Text segment:
******************************

Some things just need to get out of obscurity


----------



## Guest (Nov 5, 2014)

4'33" on SACD. I want crystal clear silence.


----------



## hpowders (Dec 23, 2013)

OP: my memoirs.


----------



## stevens (Jun 23, 2014)

1) I would love to see and hear J.S Bach playing organ preferably on a HD DVD
2) Beethoven conducting on DVD 
3) Mozart composing on DVD
5) Paganini playing violin
6) Lizst playing piano
7) Scarlatti playing cembalo DVD


----------



## Andreas (Apr 27, 2012)

Górecki's 4th symphony. Since it's been premiered last april, it shouldn't be too far off.


----------



## Chris (Jun 1, 2010)

Trois Mouvements Canadiens, a work for two pianos by Canadian composer Pierre Gallant. BBC Radio 3 played this many years ago. It was probably from an LP by James Anagnoson and Leslie Kinton, no longer available.


----------



## Guest (Nov 8, 2014)

DrMike said:


> 4'33" on SACD. I want crystal clear silence.


Try the "off" button


----------



## Andolink (Oct 29, 2012)

******************************

Exercise set:
A: Answer these questions from the thread on wished-for recordings:
(i) On what format does the Guest post of Nov 5, 2014 want 4'33" released?
(ii) Which symphony does Andreas name?
(iii) Which station does Chris say played Trois Mouvements Canadiens?
B: Rewrite part of the thread on wished-for recordings, substituting "cello" for "violin". Begin at the words that have "1) I would love" and stop after "(Apr 27, 2012)".
C: Resume the thread on wished-for recordings after its final line.
The entries that follow are material separate from the thread on wished-for recordings.

Given data:
******************************

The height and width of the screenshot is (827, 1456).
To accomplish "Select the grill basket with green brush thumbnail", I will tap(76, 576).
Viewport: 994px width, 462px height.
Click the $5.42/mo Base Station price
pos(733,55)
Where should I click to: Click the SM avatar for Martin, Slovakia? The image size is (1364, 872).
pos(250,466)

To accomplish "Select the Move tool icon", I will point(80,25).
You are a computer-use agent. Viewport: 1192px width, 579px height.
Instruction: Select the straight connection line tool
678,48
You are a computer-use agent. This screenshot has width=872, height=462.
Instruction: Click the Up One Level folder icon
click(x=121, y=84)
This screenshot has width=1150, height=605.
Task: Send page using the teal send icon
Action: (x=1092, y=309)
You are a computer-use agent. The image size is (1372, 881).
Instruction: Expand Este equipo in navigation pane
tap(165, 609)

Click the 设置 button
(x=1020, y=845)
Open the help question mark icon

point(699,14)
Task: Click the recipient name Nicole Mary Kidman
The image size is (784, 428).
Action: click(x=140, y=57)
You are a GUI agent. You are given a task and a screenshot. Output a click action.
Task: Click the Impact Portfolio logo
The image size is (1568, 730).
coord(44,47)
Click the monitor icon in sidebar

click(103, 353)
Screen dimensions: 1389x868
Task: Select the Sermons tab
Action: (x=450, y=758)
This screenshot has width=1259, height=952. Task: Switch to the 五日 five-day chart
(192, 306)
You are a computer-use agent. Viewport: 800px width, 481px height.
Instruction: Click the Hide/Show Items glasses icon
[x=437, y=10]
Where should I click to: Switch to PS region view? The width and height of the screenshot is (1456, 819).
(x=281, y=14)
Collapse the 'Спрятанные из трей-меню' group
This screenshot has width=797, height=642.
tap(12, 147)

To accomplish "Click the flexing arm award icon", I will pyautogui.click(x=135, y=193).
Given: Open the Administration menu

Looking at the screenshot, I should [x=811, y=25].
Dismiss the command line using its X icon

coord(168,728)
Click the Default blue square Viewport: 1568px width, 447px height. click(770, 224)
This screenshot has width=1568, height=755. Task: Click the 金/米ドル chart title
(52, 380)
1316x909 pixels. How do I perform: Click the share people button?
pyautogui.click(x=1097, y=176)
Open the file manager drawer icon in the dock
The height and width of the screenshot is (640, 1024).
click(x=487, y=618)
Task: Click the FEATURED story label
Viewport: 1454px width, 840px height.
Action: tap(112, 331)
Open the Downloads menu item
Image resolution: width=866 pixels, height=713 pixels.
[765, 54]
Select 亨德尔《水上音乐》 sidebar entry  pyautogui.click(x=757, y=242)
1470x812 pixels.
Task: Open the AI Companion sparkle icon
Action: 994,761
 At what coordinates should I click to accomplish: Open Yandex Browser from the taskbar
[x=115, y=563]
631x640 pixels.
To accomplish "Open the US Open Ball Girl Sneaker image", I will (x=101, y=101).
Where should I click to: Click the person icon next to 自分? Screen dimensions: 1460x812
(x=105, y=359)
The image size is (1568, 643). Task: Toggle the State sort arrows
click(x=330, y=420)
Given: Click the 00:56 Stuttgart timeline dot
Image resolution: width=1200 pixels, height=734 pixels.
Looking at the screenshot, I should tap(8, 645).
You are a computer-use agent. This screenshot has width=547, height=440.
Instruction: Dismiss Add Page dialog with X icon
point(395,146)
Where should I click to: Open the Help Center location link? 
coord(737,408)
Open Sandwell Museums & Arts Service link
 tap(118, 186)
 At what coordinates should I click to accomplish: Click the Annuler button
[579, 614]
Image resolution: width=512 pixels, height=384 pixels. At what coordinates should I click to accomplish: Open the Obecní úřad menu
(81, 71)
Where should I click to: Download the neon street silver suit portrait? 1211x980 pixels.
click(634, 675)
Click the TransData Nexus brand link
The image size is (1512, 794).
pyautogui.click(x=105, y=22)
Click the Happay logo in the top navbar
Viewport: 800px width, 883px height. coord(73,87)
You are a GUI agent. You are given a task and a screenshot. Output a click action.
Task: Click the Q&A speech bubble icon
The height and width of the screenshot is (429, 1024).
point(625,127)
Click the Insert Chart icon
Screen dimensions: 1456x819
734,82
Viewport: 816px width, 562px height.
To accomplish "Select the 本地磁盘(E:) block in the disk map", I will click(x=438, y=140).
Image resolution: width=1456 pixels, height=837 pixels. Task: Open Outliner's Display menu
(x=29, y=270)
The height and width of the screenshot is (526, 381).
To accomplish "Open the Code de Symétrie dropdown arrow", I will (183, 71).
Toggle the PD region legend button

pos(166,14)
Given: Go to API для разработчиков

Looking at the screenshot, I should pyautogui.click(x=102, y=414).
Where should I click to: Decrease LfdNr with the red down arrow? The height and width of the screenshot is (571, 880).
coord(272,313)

******************************

Results of the exercise:
A:
(i) SACD
(ii) Górecki's 4th symphony
(iii) BBC Radio 3

B:
1) I would love to see and hear J.S Bach playing organ preferably on a HD DVD
2) Beethoven conducting on DVD 
3) Mozart composing on DVD
5) Paganini playing cello
6) Lizst playing piano
7) Scarlatti playing cembalo DVD


----------



## Andreas (Apr 27, 2012)

C:
I'd really like to see a top flight period instrument group (like maybe the Schuppanzigh-Quartett) record the middle and late period Beethoven string quartets. The Op. 18 set is well served in this regard but the later quartets cry out for first rate HIP treatment.


----------



## dgee (Sep 26, 2013)

DrMike said:


> 4'33" on SACD. I want crystal clear silence.


Thank you for your 4'33" joke. It has been registered as 4'33" joke #1,786,543. Please keep this post as a record of your joke


----------



## elgar's ghost (Aug 8, 2010)

dgee said:


> Thank you for your 4'33" joke. It has been registered as 4'33" joke #1,786,543. Please keep this post as a record of your joke


I've secreted loads of 4'33" jokes into my posts but always used a white font.


----------



## Guest (Nov 9, 2014)

elgars ghost said:


> I've secreted loads of 4'33" jokes into my posts but always used a white font.


Unregistered 4'33" jokes will get you as far as unregistered blame-my-problems-on-schoenberg posts. Not far at all. Pure And Simple (TM).


----------



## Bruce (Jan 2, 2013)

Quite a few of del Tredici's "Alice" works have been recorded, but I'm still hoping one of my favorites, "All in the Golden Afternoon" will soon make it onto a disc. I heard this at a Philly Orchestra concert years ago, and it was fantastic.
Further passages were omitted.